▸ **WHAT YOU WILL DO**
Every line in the material below that includes "computer" should be copied.

▸ **DATA FOR THIS EXERCISE**
== Segment start ==

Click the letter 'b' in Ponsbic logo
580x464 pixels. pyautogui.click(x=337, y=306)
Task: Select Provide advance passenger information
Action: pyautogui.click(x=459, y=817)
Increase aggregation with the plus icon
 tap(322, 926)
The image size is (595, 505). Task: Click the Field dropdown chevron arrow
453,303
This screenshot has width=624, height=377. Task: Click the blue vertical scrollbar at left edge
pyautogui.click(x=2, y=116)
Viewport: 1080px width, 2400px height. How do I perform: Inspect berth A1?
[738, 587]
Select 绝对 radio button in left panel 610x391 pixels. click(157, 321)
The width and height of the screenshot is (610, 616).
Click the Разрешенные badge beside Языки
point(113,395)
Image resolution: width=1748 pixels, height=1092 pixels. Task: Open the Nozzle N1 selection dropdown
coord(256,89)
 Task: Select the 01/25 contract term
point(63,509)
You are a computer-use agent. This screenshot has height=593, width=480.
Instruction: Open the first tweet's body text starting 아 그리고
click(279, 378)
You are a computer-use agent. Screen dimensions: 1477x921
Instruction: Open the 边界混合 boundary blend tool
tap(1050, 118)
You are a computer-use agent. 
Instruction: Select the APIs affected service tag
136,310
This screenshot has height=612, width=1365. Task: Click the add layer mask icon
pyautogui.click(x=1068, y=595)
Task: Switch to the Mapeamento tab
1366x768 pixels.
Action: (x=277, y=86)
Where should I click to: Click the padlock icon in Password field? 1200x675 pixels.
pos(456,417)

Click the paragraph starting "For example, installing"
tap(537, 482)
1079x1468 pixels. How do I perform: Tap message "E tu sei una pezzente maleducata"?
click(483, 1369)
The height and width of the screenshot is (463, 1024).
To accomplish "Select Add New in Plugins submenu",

== Segment end ==

▸ **SOLUTION TO THE PROBLEM**
You are a computer-use agent. This screenshot has height=593, width=480.
You are a computer-use agent. Screen dimensions: 1477x921
You are a computer-use agent. 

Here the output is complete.